Filed under: Programming,System Administration — Cranky Sysadmin @ 10:14 am

I read an interesting article by Paul Graham about the cost of checks in an organization. Checks in this case refer to things like comprehensive QA of a product or feature before release. Paul’s premise is that all checks have a cost and some of the costs are surprisingly high. I tend to agree, but I also see things through the lens of an operations guy. When I release a product that has gone through no checks (I have been told to do this), there is a high probability that something will break. In many cases, the breakage can be crippling. I think there is a good chance that some checks will actually make a company more nimble, especially as a code base grows in complexity and more people depend on your product.

If a company spends as much or more time fixing the problems caused by a release as they spent on the release, maybe some checks need to be put in place to cut down that wasted effort. The problem is finding a balance where the check costs less then this extra effort and pain.

Maybe unit tests help. People who do unit tests seem to have different opinions about how effective they are. Some say that it causes them to take twice as long to write the code. Others say it helps them write the code faster since they have a codified requirement.

Automated testing is another thing that can make the release process better. There is a large cost associated with this in many cases though. You need a highly qualified QA guy who knows how to program and knows the product to write the tests. If he’s that good, maybe his time is better spent helping build the product (if this is a small organization). Could the automated tests be written by the group who develops the software? Sure, but it will slow down “real” development work.

I think the real problem is that as complexity increases, the need for checks increases. Eventually, one gets to a point where progress is ponderously slow. What do you do about this? Well, all of the solutions that I know of are bad in some way. One has to make a choice between pain and searing pain.

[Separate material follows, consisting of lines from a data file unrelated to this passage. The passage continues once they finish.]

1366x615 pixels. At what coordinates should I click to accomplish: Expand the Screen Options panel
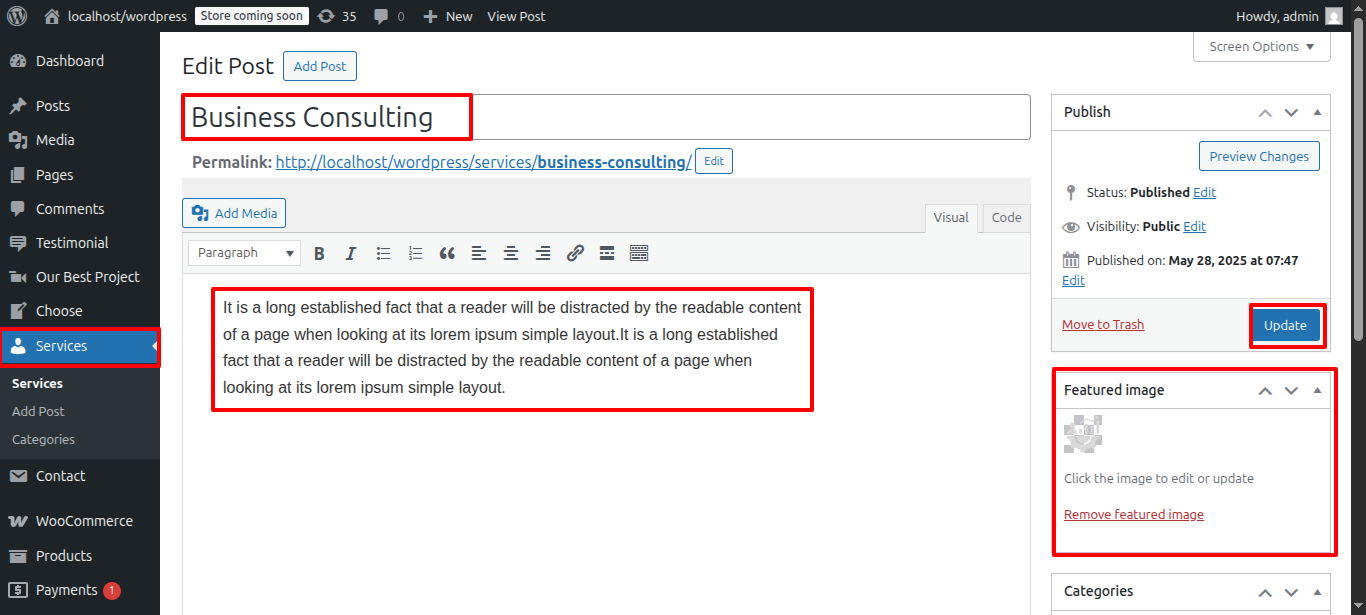(1261, 47)
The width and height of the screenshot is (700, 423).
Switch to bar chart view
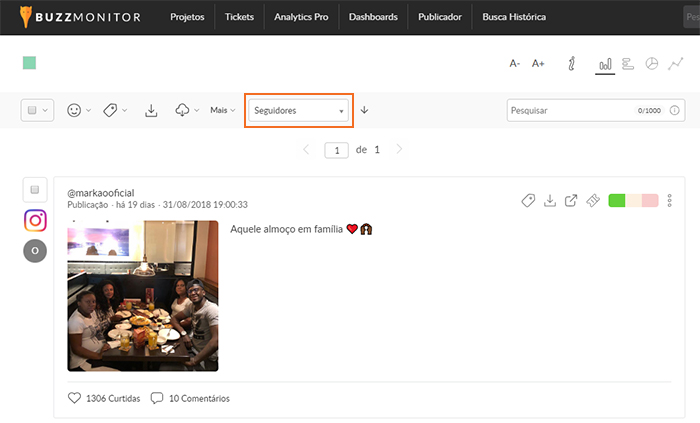pyautogui.click(x=604, y=64)
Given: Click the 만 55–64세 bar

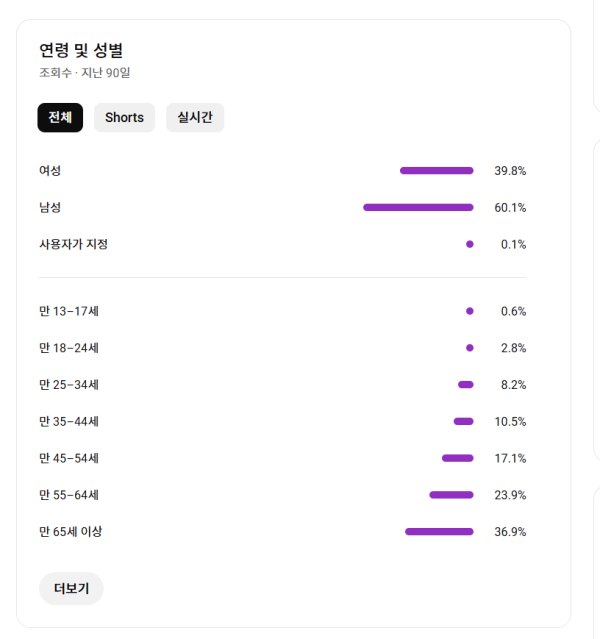Looking at the screenshot, I should point(451,495).
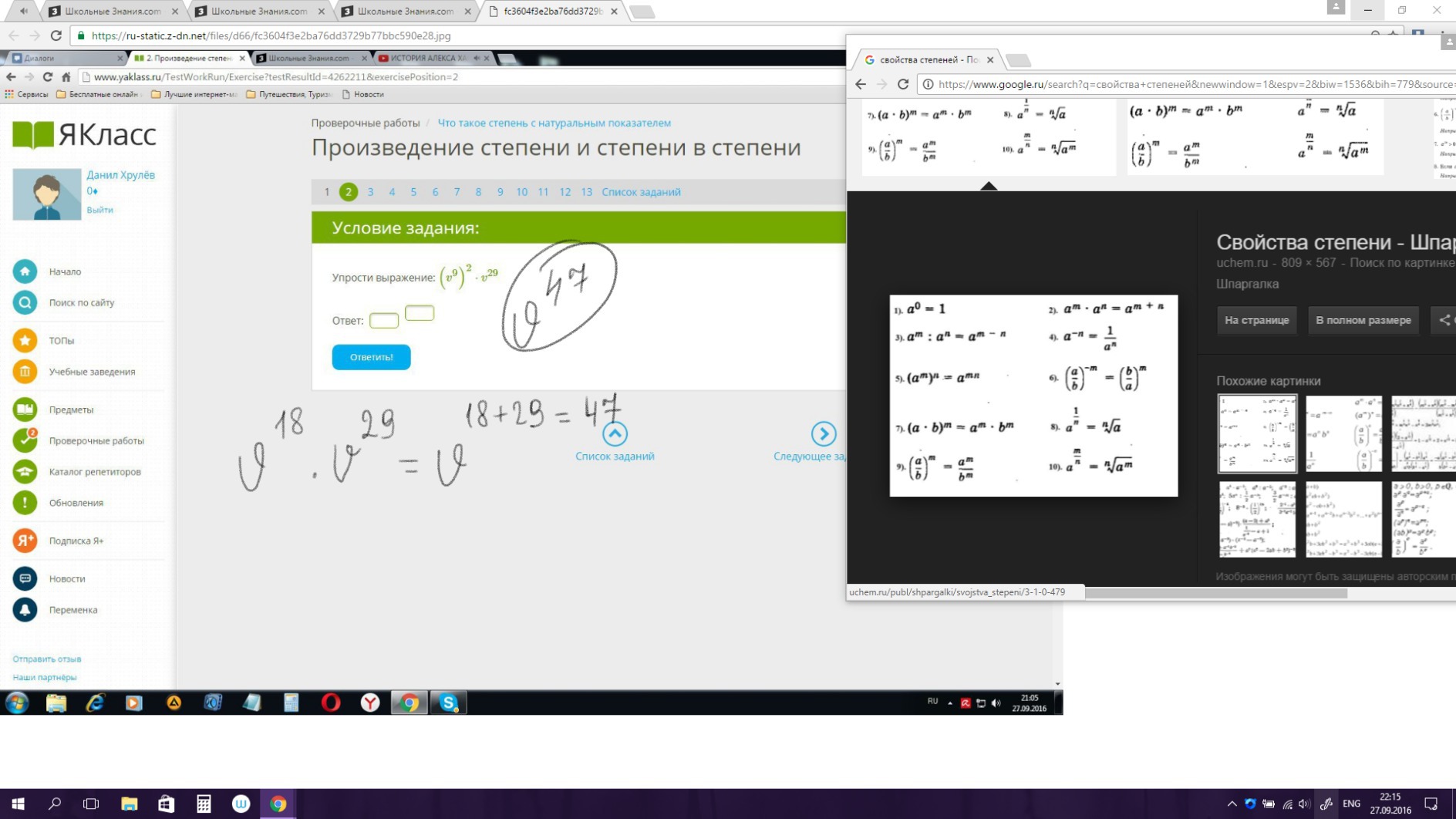Open the Windows Start menu
The width and height of the screenshot is (1456, 819).
coord(18,804)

  • Keep it simple. Simple systems are easier to check and there is less risk in changing them since they’re easily understood.
  • Keep it small. This is really a subset of simple. If you have 5 simple systems (like web servers), you’ll have an easier time managing them then if you have 100 simple systems.
  • If you can’t keep it simple, only make it as complex as it has to be. This means managing customer expectations (which no one wants to do in my experience). Make sure the system isn’t more complex then your developers and operations staff can manage.
  • Don’t let complexity creep up on you. Know that it’s coming and plan for it. Know that your costs will rise as the complexity rises. Find ways to make the cost rise as slowly as possible.
  • If you have to have complexity, automate the heck out of everything you can find. This is easy to say, but if the system has grown so complex that all you do is fight fires, then you won’t have time to automate unless you are willing to accept a lower level of service for the time it takes to automate.

I am learning these things the hard way, so I don’t know of any elegant solutions to the problem of complexity which go beyond what I’ve already mentioned. Maybe after a few more startups I’ll have more useful advice then, “Watch out! You’re headed for a big bucket o’ misery!”

December 12, 2008

Blog outage

Filed under: System Administration — Cranky Sysadmin @ 10:37 pm

As I’ve mentioned before, the server which hosts this blog resides in my closet. Last night there was a power outage which lasted until a couple of hours ago, so bit the dust during that time. My apologies for any inconvenience this may have caused.